Please reproduce the entries below verbatim, starting at the line containing "Image resolution: width=1920 pixels, height=1080 pixels. Find" and ending at the line containing "at (132, 818).", with both of those lines included.

* [Dataset items]
** begin **

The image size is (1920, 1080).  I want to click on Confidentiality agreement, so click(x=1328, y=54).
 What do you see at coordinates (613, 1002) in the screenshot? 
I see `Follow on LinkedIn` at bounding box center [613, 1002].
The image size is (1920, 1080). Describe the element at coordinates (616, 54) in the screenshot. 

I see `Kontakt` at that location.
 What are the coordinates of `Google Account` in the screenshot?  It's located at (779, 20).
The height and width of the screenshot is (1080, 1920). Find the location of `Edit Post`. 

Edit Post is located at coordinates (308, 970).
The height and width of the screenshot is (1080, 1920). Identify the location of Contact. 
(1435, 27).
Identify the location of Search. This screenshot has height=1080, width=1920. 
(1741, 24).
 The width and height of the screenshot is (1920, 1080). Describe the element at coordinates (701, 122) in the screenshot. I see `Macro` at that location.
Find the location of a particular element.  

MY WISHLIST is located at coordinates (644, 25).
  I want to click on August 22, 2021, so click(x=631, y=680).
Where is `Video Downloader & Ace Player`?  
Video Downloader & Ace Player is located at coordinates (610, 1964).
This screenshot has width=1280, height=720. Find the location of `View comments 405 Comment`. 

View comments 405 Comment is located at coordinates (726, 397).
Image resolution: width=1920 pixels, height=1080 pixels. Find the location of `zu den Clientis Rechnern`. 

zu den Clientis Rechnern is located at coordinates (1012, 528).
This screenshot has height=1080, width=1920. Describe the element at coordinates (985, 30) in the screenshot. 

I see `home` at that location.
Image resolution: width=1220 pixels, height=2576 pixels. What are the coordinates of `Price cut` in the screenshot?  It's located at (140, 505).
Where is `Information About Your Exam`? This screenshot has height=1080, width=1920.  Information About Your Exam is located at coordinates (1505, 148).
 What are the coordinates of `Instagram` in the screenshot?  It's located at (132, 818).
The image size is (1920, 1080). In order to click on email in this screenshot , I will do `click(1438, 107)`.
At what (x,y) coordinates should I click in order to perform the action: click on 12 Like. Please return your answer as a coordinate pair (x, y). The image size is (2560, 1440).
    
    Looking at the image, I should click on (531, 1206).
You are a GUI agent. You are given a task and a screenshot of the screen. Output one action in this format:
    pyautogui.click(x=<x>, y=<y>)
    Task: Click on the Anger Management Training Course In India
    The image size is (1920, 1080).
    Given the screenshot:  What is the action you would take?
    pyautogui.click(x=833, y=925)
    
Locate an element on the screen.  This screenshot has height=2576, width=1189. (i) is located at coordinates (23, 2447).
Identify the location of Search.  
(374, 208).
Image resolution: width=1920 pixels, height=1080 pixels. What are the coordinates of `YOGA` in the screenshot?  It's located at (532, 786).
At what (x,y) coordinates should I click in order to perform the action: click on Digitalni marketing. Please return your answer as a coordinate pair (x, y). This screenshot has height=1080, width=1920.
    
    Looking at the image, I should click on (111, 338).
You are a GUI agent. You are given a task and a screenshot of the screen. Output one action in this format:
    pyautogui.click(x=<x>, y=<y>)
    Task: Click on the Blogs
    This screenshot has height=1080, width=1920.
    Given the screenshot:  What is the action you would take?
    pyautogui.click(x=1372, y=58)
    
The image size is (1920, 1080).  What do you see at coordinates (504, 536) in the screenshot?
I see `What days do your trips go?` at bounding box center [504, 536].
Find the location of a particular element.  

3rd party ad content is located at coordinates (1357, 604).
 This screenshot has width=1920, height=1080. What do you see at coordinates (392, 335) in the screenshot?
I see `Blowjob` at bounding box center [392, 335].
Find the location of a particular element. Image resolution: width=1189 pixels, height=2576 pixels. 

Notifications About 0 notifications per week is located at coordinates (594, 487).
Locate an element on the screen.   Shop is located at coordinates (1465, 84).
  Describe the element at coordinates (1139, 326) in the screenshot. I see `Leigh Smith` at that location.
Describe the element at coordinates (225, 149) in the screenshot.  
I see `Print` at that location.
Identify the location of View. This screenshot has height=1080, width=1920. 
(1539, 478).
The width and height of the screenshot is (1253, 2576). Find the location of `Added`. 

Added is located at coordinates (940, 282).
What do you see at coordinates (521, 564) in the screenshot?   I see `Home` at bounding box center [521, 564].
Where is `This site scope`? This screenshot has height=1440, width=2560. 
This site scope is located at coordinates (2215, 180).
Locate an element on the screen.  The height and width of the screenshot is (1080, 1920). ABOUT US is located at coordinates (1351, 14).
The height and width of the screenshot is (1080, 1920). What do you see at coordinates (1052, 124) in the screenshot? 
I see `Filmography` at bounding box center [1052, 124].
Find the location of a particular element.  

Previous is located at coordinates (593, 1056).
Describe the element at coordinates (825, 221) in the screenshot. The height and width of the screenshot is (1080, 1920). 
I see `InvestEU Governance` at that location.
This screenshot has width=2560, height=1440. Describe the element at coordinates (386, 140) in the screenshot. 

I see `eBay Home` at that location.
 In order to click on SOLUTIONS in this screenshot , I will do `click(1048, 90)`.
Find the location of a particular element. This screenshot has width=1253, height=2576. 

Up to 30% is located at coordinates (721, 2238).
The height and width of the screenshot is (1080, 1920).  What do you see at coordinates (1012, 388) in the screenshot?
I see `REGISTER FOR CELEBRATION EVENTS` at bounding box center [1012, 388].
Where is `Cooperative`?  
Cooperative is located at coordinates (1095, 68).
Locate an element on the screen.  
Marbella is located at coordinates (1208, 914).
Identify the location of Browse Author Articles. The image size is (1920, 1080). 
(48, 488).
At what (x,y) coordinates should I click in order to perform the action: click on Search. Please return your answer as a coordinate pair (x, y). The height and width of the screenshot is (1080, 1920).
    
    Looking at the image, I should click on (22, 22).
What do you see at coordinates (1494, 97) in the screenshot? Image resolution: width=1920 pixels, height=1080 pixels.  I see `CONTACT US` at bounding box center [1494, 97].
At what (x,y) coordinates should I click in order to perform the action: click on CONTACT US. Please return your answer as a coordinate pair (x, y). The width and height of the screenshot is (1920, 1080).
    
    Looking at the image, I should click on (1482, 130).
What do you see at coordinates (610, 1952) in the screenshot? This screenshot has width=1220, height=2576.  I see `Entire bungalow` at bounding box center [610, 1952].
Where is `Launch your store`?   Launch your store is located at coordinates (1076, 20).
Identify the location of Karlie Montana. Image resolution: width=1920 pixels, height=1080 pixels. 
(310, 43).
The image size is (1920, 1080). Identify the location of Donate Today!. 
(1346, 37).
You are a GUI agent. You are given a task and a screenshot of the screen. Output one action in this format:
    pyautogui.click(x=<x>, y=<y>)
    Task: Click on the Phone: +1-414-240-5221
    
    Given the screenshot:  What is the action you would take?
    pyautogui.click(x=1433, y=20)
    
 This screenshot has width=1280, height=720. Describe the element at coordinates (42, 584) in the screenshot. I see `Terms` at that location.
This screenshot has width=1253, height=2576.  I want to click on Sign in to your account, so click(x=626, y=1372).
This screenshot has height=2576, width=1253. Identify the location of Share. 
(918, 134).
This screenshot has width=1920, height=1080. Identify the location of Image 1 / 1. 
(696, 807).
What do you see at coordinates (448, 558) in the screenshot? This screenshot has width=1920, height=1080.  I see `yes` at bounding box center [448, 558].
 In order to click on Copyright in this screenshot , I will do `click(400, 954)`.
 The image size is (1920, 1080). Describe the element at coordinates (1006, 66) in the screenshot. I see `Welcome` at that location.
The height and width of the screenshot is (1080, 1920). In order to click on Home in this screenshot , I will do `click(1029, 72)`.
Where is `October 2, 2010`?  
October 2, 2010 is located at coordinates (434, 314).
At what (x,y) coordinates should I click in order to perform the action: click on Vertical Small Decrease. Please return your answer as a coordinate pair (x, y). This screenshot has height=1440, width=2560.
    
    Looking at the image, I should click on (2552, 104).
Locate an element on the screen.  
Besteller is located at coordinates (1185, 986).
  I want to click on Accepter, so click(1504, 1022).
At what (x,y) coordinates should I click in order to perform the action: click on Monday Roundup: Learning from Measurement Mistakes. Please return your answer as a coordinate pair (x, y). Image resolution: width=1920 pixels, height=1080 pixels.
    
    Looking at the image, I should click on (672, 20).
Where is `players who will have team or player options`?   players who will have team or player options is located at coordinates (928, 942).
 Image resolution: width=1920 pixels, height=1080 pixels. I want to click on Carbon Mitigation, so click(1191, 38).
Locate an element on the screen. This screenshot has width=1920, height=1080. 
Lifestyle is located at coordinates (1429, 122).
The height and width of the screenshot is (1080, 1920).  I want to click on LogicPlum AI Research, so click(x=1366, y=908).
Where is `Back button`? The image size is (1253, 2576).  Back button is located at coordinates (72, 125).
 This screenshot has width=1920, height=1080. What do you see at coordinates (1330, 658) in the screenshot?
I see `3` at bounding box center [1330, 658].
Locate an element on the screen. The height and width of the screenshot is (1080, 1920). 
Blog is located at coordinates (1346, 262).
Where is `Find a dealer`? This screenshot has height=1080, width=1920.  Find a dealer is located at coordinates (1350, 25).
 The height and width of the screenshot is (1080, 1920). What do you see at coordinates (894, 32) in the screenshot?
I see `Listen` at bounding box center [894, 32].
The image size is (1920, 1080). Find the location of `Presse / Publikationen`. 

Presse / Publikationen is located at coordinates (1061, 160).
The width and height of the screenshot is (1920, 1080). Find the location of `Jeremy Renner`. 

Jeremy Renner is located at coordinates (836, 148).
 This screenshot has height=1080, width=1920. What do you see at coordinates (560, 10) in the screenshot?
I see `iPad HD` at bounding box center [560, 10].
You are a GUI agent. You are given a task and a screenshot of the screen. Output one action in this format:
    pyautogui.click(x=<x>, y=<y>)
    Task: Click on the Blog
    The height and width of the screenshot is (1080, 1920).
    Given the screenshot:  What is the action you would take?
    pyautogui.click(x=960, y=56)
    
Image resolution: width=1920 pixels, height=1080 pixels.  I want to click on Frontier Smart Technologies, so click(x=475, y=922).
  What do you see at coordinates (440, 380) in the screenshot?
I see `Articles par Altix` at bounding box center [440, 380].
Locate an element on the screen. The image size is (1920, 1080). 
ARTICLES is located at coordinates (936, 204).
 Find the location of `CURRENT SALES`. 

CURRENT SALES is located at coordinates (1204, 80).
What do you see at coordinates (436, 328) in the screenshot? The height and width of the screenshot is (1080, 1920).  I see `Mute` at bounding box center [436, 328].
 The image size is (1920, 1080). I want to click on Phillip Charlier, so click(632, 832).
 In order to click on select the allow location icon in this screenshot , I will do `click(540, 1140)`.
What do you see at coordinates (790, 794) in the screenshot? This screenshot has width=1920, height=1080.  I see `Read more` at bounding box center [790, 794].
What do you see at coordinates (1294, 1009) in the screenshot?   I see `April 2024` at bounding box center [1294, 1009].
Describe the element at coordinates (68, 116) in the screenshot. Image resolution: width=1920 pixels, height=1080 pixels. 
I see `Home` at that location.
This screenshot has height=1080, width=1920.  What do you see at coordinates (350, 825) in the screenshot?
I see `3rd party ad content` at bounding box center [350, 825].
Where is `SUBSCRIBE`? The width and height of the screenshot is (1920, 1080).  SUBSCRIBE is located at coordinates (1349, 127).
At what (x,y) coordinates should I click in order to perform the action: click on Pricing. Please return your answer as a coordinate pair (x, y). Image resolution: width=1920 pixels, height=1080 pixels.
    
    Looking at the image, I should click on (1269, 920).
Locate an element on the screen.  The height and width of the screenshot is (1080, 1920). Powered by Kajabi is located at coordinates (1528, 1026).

** end **

* [Solution for this exercise]
Image resolution: width=1920 pixels, height=1080 pixels. Find the location of `zu den Clientis Rechnern`. 

zu den Clientis Rechnern is located at coordinates (1012, 528).
This screenshot has height=1080, width=1920. Describe the element at coordinates (985, 30) in the screenshot. 

I see `home` at that location.
Image resolution: width=1220 pixels, height=2576 pixels. What are the coordinates of `Price cut` in the screenshot?  It's located at (140, 505).
Where is `Information About Your Exam`? This screenshot has height=1080, width=1920.  Information About Your Exam is located at coordinates (1505, 148).
 What are the coordinates of `Instagram` in the screenshot?  It's located at (132, 818).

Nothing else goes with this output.